§ **Stored data**
====

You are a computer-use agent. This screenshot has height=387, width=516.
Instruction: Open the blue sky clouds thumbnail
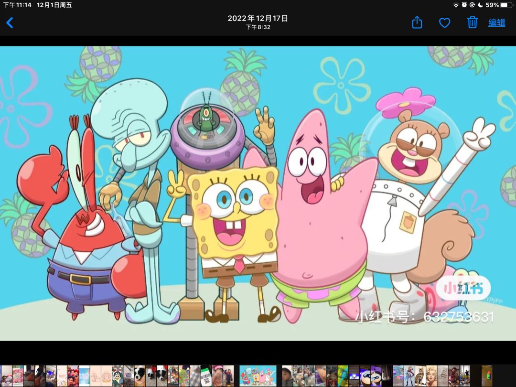tap(84, 376)
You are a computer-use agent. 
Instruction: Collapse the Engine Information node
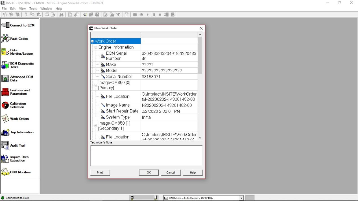[96, 47]
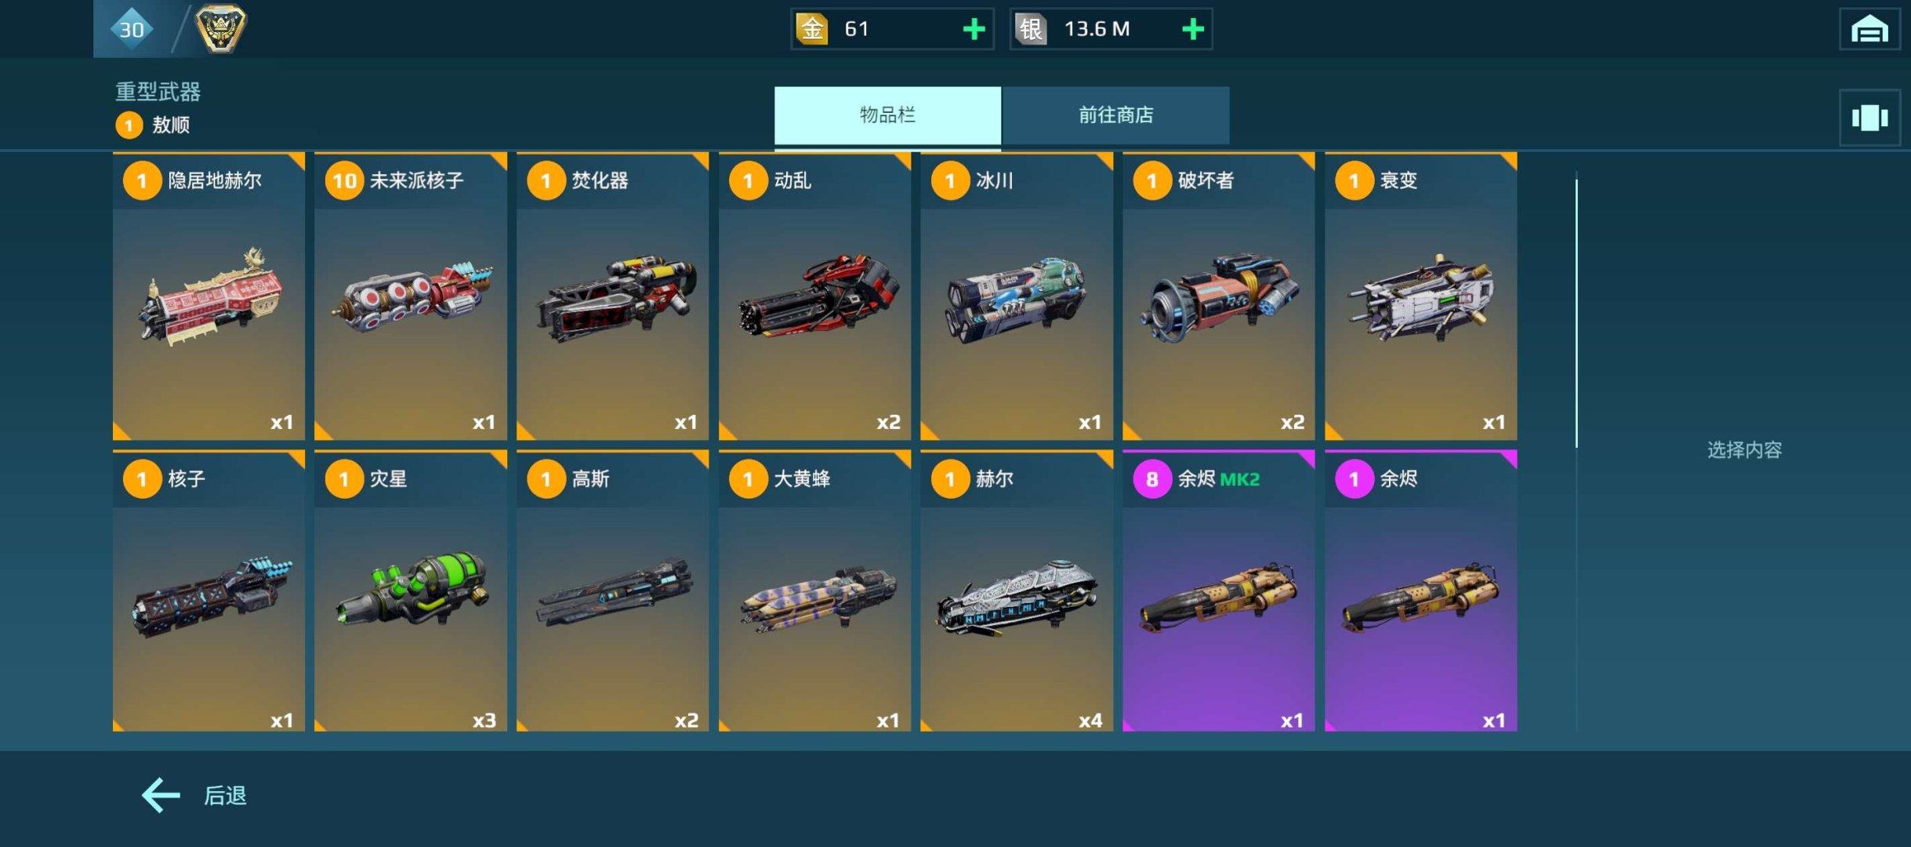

====

§ **Exercise details**
Output the records exactly. Drop the images.

§ **Task answer**
You are a computer-use agent. This screenshot has height=387, width=516.
Instruction: Open the blue sky clouds thumbnail
tap(84, 376)
You are a computer-use agent. 
Instruction: Collapse the Engine Information node
[96, 47]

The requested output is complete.